In any society, one fundamental field in which gender is expressed is technology. Technical skills and domains of expertise appear to be divided between the sexes, shaping masculinities and femininities.
In the contemporary West, which pioneered industrialization, allowing it to dominate the worldwide production of material and intellectual goods, of commodities, services, and desires, technology is firmly coded as male. Men are viewed as having a natural affinity with technology, whereas women supposedly fear or dislike it. Men actively engage with machines, making and using them. Women, too, may rely on machines but are effectively regarded as passive beneficiaries of the inventive flame. The modernist association of technology with masculinity translates into gender-specific everyday experiences, historical narratives, employment practices, education, the design of new technologies and the distribution of power across a global society that sees technology as the driving force of progress.

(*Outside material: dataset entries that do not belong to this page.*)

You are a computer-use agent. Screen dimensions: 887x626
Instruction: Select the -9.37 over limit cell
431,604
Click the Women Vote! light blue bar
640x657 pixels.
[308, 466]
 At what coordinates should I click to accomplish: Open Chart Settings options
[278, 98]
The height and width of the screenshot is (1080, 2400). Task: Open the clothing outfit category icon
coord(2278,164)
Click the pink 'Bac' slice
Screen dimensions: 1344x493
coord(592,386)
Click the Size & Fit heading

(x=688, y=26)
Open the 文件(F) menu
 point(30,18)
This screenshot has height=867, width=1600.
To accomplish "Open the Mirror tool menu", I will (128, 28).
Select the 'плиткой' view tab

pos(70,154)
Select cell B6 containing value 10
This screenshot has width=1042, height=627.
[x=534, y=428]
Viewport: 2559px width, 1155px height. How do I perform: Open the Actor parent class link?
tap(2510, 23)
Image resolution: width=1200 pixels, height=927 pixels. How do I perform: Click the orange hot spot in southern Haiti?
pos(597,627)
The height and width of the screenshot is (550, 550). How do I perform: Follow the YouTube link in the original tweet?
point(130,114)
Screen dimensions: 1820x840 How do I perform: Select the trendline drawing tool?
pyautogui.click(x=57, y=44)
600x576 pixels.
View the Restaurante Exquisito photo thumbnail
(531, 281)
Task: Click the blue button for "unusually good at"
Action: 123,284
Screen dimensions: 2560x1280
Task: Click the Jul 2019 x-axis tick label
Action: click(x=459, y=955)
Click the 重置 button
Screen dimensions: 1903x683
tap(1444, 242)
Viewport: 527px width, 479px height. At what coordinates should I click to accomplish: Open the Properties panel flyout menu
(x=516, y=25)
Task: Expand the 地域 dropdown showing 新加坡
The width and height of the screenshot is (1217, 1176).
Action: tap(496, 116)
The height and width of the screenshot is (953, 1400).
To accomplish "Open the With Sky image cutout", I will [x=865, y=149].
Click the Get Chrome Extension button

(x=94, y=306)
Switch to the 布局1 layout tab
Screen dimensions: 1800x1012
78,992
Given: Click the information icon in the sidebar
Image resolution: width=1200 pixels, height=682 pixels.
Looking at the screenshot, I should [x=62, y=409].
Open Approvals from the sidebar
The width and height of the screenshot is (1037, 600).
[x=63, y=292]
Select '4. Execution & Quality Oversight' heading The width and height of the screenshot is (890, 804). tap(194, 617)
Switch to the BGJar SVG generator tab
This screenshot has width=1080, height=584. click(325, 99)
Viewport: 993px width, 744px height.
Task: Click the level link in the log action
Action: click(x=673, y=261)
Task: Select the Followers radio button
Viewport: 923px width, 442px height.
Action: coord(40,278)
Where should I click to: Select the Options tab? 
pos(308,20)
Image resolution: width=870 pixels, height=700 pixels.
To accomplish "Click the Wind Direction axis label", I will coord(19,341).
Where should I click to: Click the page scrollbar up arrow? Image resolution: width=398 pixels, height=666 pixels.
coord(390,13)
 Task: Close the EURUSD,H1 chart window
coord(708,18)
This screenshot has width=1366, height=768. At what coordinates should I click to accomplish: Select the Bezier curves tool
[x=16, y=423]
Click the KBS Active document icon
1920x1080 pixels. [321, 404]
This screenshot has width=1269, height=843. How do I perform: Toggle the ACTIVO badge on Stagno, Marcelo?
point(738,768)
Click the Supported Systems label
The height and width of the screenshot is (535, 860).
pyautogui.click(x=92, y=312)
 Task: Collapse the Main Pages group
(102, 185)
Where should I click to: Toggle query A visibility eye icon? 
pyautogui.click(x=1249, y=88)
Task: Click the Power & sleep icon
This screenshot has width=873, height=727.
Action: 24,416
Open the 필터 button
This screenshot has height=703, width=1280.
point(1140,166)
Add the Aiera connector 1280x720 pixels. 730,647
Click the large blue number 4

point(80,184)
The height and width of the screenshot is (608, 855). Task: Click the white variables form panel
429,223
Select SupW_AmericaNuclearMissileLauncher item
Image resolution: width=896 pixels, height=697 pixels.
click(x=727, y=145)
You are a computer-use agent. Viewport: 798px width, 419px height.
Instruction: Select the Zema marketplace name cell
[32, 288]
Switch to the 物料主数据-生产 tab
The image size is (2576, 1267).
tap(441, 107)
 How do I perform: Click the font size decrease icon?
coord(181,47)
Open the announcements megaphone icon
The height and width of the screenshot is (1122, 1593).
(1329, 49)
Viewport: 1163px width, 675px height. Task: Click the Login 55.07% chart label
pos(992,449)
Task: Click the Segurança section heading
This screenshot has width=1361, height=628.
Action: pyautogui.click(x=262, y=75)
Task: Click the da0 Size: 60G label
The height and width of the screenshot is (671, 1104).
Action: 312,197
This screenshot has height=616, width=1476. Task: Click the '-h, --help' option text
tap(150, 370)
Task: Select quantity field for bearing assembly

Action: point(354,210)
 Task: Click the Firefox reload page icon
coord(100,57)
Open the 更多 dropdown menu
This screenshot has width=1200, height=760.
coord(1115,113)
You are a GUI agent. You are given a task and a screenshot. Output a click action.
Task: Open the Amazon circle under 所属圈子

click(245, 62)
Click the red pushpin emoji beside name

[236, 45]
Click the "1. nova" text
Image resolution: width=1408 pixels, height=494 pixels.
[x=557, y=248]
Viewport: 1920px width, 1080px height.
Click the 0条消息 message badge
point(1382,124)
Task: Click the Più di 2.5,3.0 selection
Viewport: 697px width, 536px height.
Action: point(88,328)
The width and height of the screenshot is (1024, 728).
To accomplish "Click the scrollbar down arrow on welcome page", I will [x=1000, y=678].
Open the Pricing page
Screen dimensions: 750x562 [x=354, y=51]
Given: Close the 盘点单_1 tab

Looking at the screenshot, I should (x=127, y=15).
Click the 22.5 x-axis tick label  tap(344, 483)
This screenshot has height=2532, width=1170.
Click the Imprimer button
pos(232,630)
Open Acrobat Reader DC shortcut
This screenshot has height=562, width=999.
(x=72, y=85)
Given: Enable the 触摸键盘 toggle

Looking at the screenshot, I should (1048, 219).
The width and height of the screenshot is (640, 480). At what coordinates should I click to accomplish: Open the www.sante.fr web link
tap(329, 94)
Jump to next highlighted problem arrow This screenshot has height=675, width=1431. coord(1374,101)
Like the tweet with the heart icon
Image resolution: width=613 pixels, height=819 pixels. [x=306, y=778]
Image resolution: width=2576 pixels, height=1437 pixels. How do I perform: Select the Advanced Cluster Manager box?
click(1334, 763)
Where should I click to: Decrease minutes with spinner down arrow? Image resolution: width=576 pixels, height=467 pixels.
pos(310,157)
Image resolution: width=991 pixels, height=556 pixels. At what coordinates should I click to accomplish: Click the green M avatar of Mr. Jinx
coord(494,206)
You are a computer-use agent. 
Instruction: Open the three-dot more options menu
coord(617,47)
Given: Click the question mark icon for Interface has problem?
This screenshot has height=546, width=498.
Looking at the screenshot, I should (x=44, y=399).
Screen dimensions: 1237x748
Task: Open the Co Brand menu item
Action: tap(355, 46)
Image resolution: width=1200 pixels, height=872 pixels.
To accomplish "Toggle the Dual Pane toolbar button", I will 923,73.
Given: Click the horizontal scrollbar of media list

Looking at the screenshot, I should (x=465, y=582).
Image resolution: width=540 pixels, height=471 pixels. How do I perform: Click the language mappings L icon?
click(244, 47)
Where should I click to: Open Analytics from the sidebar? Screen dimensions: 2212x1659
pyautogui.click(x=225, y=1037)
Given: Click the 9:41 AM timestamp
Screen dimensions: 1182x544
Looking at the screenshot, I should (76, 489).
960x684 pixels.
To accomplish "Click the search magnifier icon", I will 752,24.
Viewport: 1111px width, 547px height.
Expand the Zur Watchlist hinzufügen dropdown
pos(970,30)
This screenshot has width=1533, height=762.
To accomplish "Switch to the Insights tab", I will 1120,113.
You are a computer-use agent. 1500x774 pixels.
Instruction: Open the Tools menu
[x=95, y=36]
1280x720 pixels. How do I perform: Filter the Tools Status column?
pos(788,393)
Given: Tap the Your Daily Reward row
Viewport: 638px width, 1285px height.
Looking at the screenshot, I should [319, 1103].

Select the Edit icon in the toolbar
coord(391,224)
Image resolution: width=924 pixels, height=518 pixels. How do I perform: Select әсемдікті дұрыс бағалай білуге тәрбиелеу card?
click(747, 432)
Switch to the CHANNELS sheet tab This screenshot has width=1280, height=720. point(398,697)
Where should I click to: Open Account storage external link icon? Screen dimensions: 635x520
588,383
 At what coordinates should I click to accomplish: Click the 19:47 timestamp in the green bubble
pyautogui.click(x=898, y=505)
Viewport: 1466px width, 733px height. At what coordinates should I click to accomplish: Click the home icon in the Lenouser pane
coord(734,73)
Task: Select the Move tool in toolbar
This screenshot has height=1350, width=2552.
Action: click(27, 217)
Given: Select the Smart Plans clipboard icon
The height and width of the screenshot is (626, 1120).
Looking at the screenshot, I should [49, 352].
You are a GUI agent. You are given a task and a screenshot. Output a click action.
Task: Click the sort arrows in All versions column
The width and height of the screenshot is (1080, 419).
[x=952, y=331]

The exhibition analyses the material worlds we are creating through technology and technology’s role in shaping local and global configurations of power, forms of identity, and ways of living. It draws on radical feminist and techno-feminist theories from the 1970s until now that criticised and revised the nexus tying new technologies and technoscience to patriarchal ideas. The exhibition’s agenda is both intellectual and political. The works of the artists included in the show go beyond critique to think and enact other kinds of knowledge, skills, and bodily practices regarding the use as well as production of (new) technologies.
Artists: Trisha Baga, Louise Drulhe, Veronika Eberhart, Sylvia Eckermann & Gerald Nestler, Judith Fegerl, Fabien Giraud & Raphaël Siboni, Katrin Hornek, Barbara Kapusta, Marlene Maier, Miao Ying, Pratchaya Phinthong, Marlies Pöschl, Delphine Reist, Tabita Rezaire.